Richiesta: Elenca tutti i nomi propri che compaiono nel brano sulla danza riportato qui sotto.
-------- Brano del documento --------
Fondamentale senz’alcun dubbio, tanto nella fase teorica quanto in quella pratica della danza, è il rapporto strettissimo – nella maggior parte dei casi – con la musica, determinante nello scandire il ritmo necessario all’esecuzione e nel donare una “coloritura” ben precisa all’atmosfera sensoriale pensata dal coreografo. Ma non solo: in alcuni casi l’utilizzo della partitura musicale mette in moto una sequela di dinamiche corporee plasmate a mo’ di gioco, nel senso che l’attività coreutica intende raggiungere un obiettivo finale di divertimento piuttosto che di sforzo.
Alla base della forma mentis della coreografa belga Anne Teresa de Keersmaeker vi è proprio questo assunto, che da quasi quarant’anni ne ha suggellato il lavoro con il termine “minimalista”, in particolare per la frequente scelta di movimenti calibrati, secchi, quasi freddi e meccanici, senza ghirighori, senza sfarfallii. La carriera dell’artista originaria di Mechelen ha inizio allo scoccare degli anni ’80 con Asch, un’opera legata alla sua giovane formazione presso l’École Mudra di Maurice Béjart (1970-1988), luogo in cui la creazione fu partorita per poi essere messa in scena.
-------- Righe del dataset --------
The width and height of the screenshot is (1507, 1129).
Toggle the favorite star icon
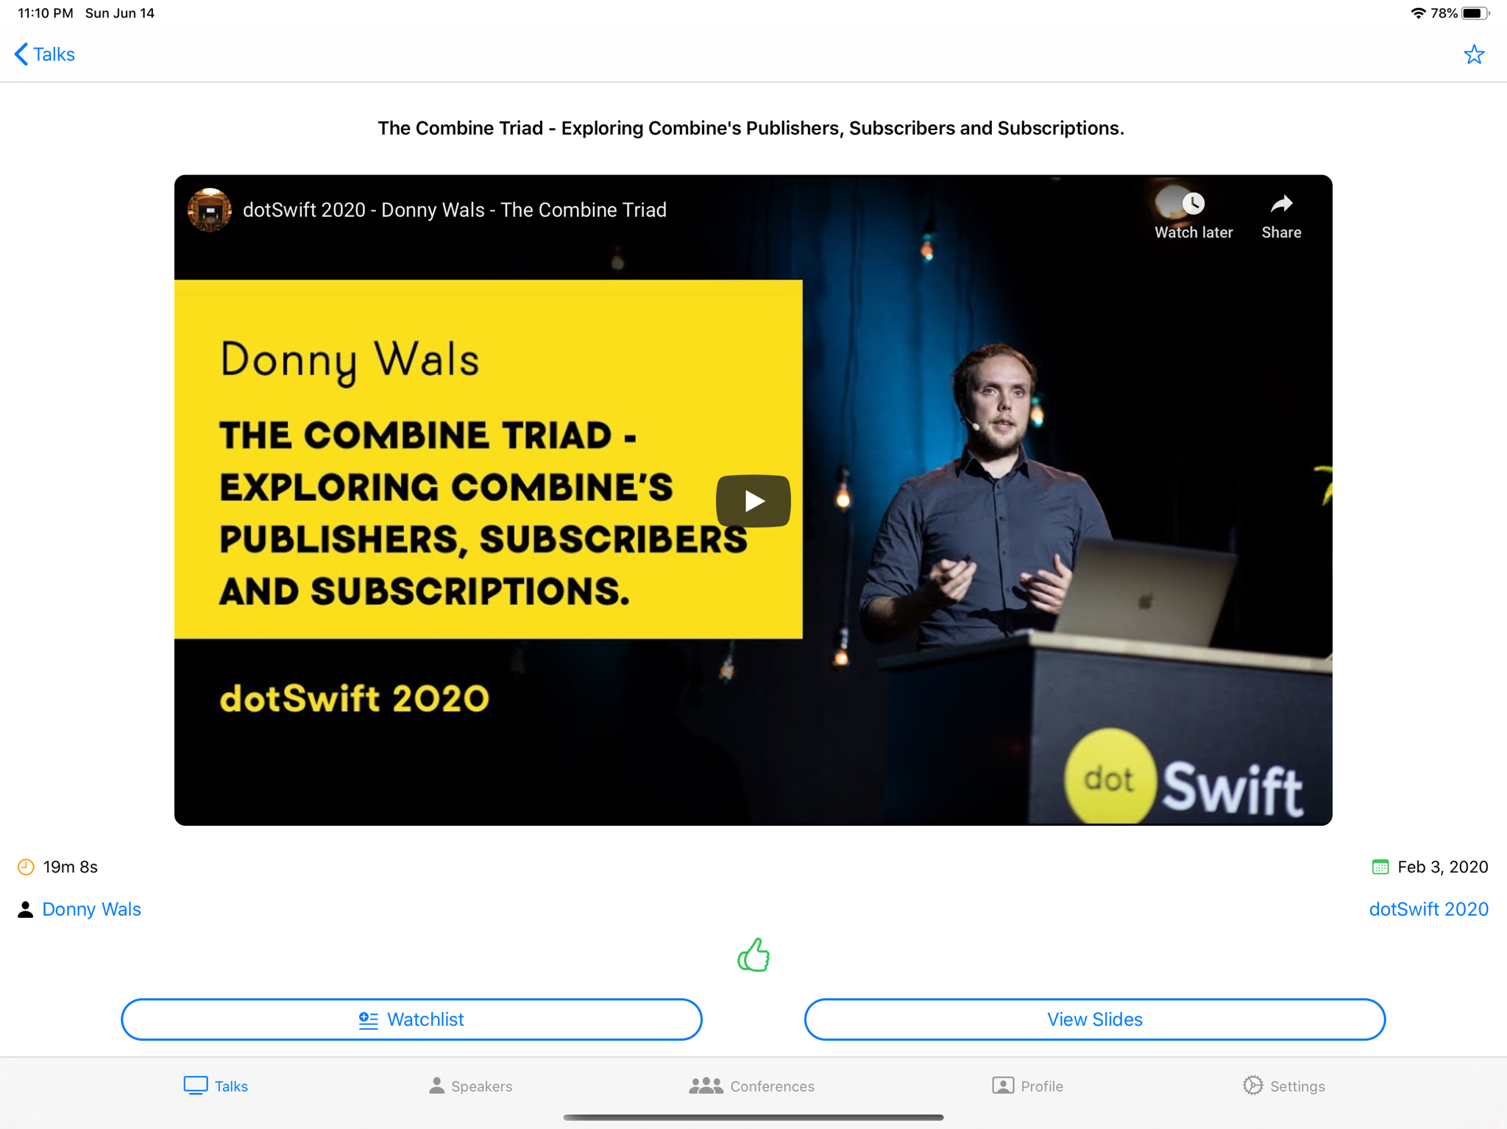1473,55
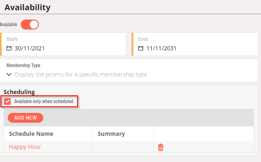Open calendar icon in the Ends field
This screenshot has width=261, height=162.
tap(141, 48)
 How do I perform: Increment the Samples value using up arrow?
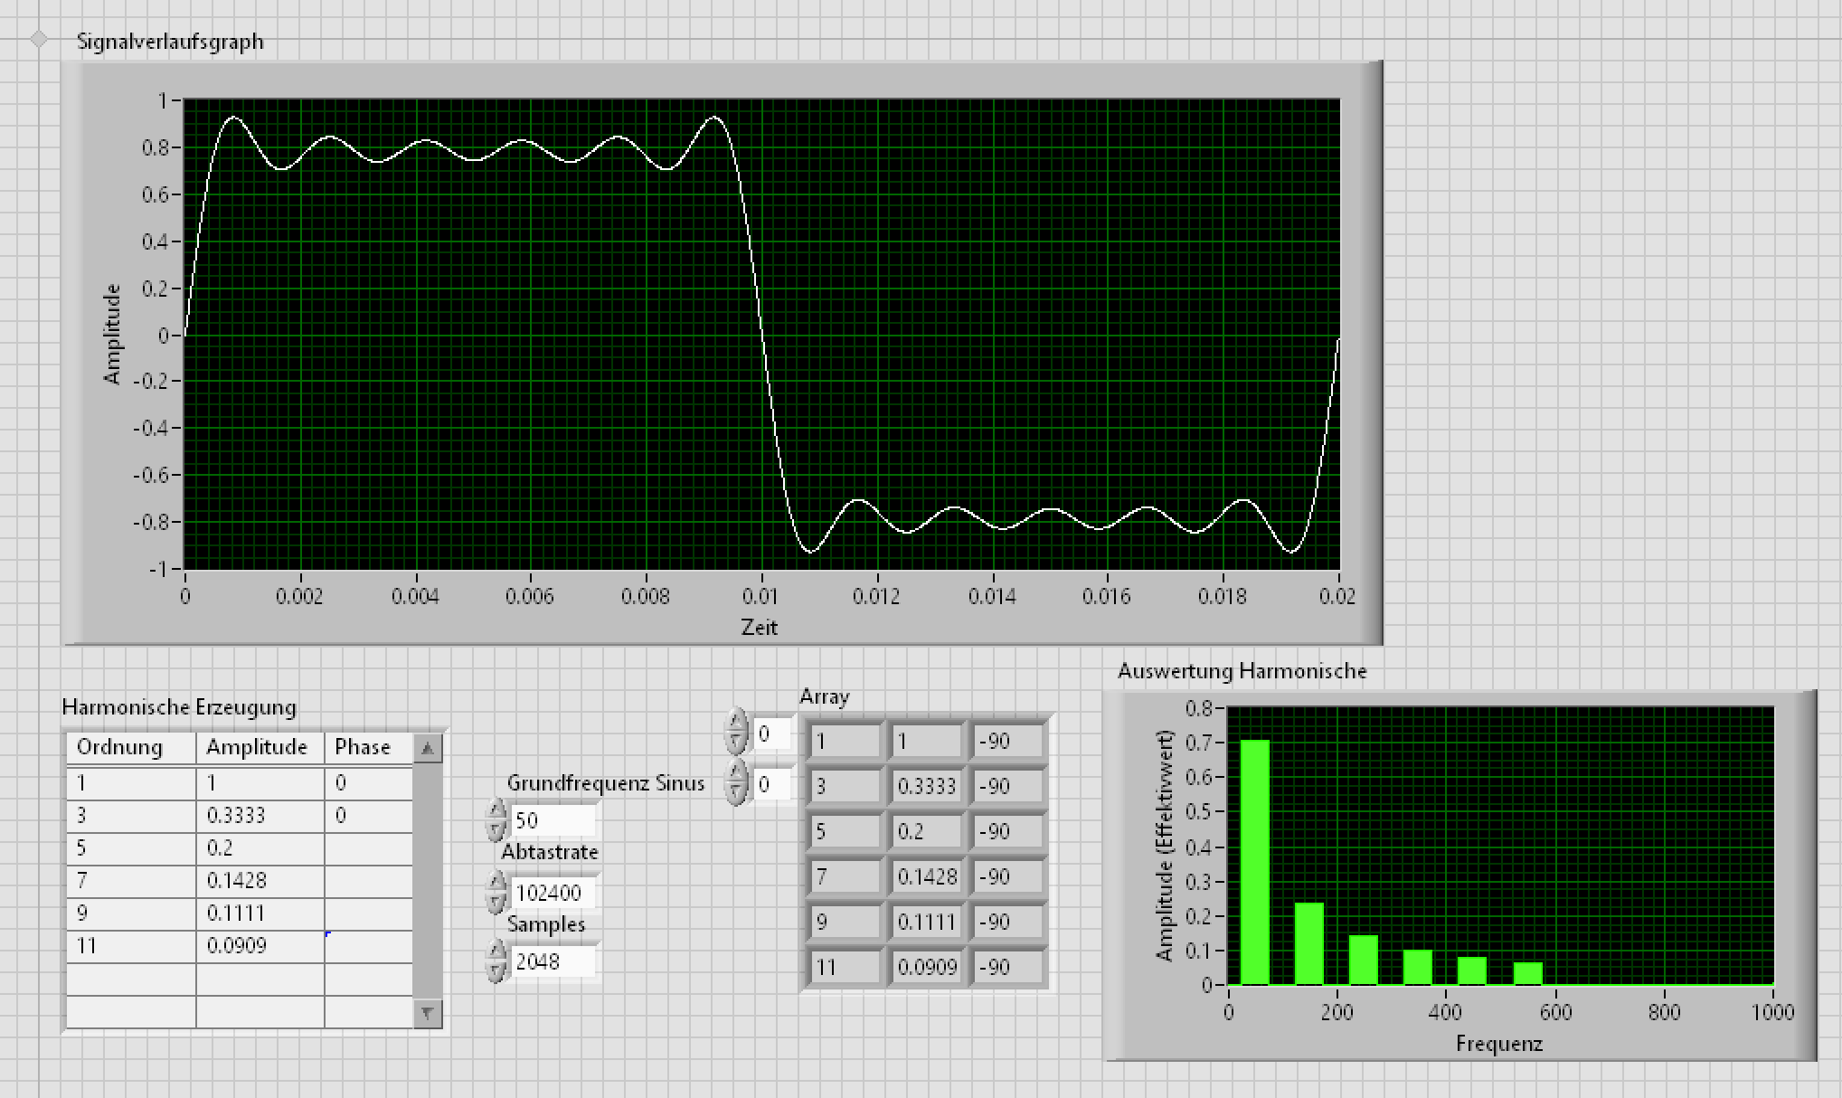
--------
La risposta: Anne Teresa de Keersmaeker, Mechelen, Asch, École Mudra, Maurice Béjart